═════ DATA SHOWN

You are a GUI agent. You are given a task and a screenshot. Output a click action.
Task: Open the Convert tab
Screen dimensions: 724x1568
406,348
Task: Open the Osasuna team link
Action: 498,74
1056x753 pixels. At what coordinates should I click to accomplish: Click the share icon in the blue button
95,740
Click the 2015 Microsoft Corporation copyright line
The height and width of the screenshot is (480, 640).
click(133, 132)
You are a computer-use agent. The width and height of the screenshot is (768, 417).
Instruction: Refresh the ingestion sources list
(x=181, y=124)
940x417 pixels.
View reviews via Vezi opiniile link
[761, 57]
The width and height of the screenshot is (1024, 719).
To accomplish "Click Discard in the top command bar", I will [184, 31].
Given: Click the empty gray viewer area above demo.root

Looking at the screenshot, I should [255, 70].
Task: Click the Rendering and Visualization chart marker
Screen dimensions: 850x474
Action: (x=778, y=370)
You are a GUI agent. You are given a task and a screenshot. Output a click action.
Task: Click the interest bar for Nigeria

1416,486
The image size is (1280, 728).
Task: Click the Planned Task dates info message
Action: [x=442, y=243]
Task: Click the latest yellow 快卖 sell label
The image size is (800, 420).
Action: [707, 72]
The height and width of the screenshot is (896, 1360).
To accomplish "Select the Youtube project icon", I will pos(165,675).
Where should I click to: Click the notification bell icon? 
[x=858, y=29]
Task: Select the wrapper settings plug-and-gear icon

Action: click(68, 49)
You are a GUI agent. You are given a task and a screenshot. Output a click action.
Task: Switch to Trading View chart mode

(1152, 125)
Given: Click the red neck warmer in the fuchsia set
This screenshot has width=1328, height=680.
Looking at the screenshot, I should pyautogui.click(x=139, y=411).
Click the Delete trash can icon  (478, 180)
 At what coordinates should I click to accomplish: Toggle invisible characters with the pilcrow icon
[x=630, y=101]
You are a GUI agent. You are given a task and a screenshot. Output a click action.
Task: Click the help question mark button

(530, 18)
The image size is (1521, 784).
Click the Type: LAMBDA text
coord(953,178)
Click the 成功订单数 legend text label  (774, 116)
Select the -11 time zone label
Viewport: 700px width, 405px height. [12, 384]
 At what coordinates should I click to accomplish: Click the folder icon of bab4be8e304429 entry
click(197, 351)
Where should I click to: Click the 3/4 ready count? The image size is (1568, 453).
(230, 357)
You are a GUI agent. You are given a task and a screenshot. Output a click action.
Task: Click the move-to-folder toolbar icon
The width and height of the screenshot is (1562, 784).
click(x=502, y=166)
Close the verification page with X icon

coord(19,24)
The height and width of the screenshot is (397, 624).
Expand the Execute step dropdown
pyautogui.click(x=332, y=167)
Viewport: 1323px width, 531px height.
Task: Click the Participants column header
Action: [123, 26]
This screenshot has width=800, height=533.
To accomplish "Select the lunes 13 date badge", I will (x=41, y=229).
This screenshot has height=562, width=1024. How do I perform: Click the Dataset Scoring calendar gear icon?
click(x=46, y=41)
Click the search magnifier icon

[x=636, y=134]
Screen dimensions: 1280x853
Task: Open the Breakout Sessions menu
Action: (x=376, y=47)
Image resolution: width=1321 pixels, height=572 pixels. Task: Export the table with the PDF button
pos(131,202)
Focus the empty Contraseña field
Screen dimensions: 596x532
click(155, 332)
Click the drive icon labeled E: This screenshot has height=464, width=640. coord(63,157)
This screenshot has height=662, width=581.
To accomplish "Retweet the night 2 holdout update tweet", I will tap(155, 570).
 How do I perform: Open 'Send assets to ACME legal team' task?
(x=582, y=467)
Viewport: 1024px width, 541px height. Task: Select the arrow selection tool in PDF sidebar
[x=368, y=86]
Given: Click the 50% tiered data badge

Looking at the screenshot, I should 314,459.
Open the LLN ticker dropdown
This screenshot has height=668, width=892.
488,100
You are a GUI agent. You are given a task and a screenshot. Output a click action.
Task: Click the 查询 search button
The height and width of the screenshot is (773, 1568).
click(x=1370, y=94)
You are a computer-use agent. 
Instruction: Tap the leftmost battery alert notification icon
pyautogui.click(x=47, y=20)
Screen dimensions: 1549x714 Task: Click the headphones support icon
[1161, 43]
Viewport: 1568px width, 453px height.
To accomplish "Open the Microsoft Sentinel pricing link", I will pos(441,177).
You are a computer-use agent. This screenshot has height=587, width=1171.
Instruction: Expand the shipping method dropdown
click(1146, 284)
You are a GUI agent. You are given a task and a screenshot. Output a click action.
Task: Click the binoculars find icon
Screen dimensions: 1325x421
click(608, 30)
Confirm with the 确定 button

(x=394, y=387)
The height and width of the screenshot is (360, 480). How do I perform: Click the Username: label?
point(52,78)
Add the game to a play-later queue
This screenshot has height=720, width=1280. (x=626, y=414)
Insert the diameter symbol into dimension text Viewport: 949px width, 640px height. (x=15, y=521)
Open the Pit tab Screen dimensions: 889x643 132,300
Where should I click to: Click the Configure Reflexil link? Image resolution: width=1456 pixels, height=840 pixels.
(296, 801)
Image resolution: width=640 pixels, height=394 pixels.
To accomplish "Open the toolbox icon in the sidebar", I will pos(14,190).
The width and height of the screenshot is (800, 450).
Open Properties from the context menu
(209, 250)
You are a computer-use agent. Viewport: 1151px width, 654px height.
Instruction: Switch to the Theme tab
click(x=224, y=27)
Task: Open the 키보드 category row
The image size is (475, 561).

══════════

**PROBLEM DESCRIPTION:**
Find the lines in the records above that hold the word "Microsoft", and give only how many there are.

**SOLUTION TO THIS PROBLEM:**
2